Lojas do Centro não possuem kits contra incêndio

Milton Alves Júnior
miltonalvesjunior@jornaldodiase.com.br

Lojas do centro comercial de Aracaju continuam sem se adequar à utilização do kit contra incêndio e pânico exigido pelo Corpo de Bombeiros Militar (CBM), e a vulnerabilidade de acidentes permanece no dia a dia dos comerciantes. Em 25 de outubro do ano passado a direção da Câmara dos Dirigentes Lojistas (CDL) se reuniu com o comando geral do CBM e concedeu um prazo máximo de 45 dias úteis para que os equipamentos de segurança e instalação de corredores de saída de emergência fossem viabilizados. A determinação exigia ainda a aquisição de extintores de incêndio específicos para cada tipo de produto comercializado, como também vistoria minuciosa na rede de energia. Até à tarde de ontem, poucas lojas estão respeitando a determinação.
Nos calçadões das ruas Laranjeiras e João Pessoa não é difícil encontrar estabelecimentos com amplo movimento de funcionários e populares, nos quais ainda apresentam fragilidade estrutural e reais situações de risco. Nos últimos oito meses a região central da capital registrou três grandes incêndios e mais dois princípios de sinistro.

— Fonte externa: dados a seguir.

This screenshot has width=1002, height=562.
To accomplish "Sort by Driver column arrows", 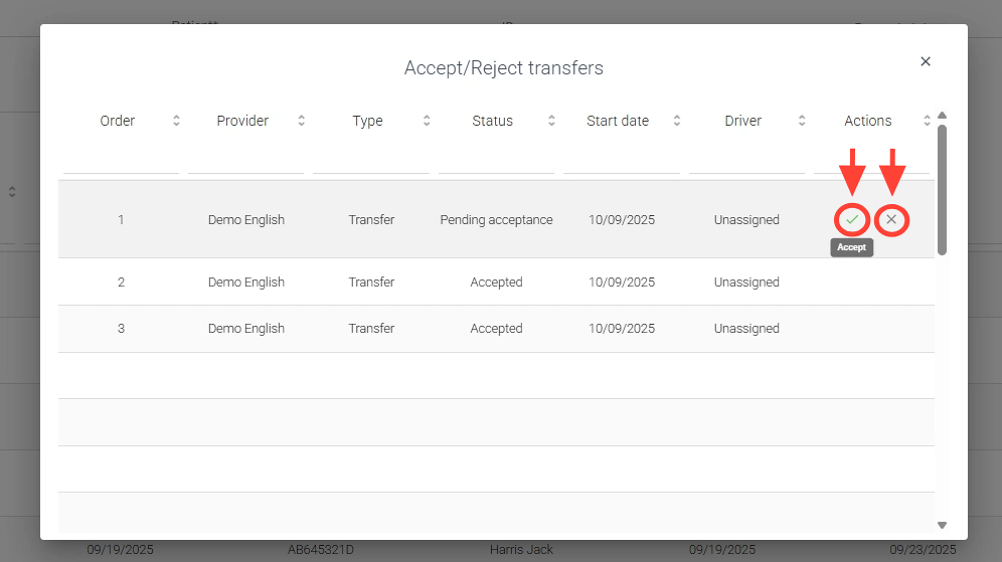I will click(801, 121).
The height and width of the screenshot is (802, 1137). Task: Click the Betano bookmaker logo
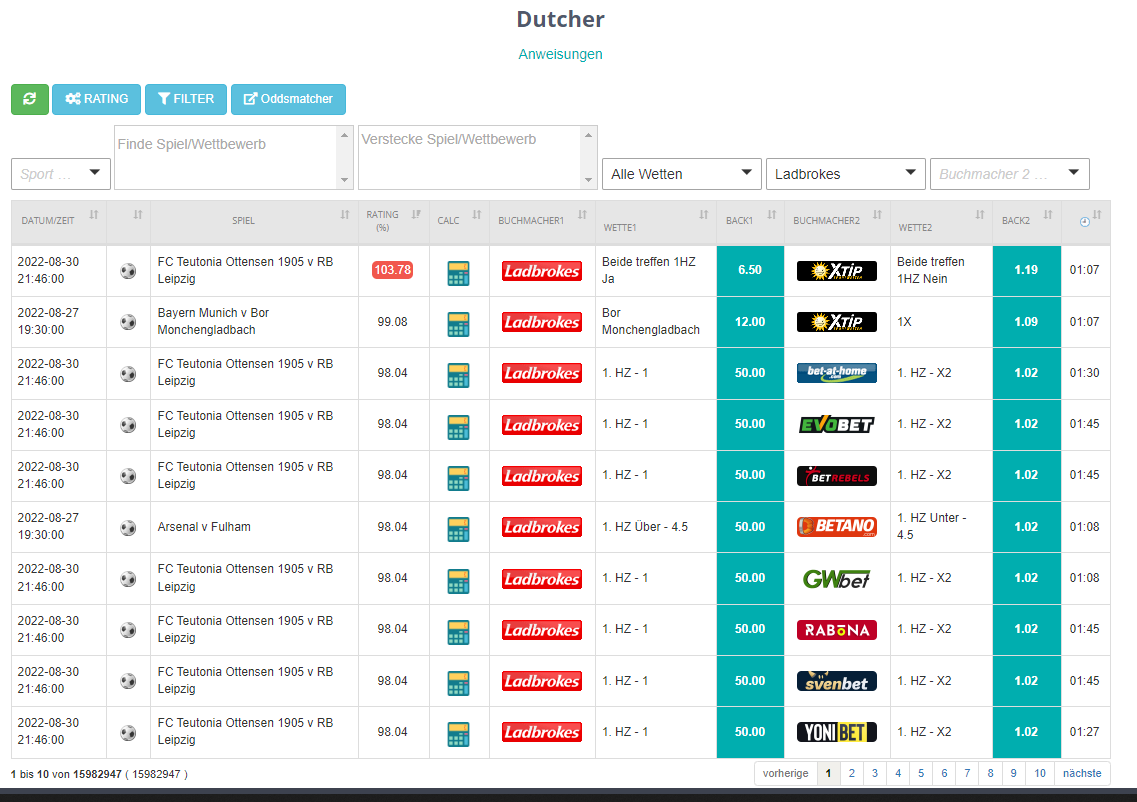coord(836,527)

Na tentativa de forçar que os empresários se adequem em definitivo às normas de segurança e evitem outros casos de destruição causados pelo fogo, uma equipe técnica do Corpo de Bombeiros deve realizar novas vistorias nestes espaços até o final deste mês.
A direção da CDL informou que vai continuar dialogando com os lojistas e enaltecendo a importância dos kits. "Algumas vezes o prazo foi estendido para que os lojistas pudessem se programar com mais tempo e respeitar as exigências dos técnicos do Corpo de Bombeiros. Não temos informação dos nomes e quantidade de estabelecimentos que ainda constam esse déficit, mas queremos acreditar que não são muitos", disse o presidente da CDL, Samuel Schuster.
Conforme informado pela direção do CBM, caso alguma loja seja identificada sem seguir as regras previamente apresentadas pela corporação, novo alvará de funcionamento imediatamente serão aplicadas multas e o local pode ser interditado por tempo indeterminado, a depender da extensão da loja e nível de insegurança. Em caso de interdição, um novo alvará de funcionamento só deve ser concedido após nova vistoria.
"Essa mudança na realidade já deveria ter sido adotada por todos os comerciantes antes do mês de outubro do ano passado, mas isso não ocorreu. Desde então os lojistas começaram a seguir as exigências e são poucas as lojas que ainda desrespeitam", pontuou Schuster.
O último caso de grande repercussão aconteceu justamente em outubro de 2013, quando o fogo atingiu quatro lojas do Centro Comercial, na Rua Apulcro Mota. Na ocasião, um dos estabelecimentos ficou completamente destruído, dois foram parcialmente atingidos. Já este ano, após uma pane na rede de energia, o fogo destruiu mais de 60% de um restaurante instalado na Rua Santa Rosa, também no centro. As fiscalizações se estendem para os bairros: Siqueira Campos e São Conrado.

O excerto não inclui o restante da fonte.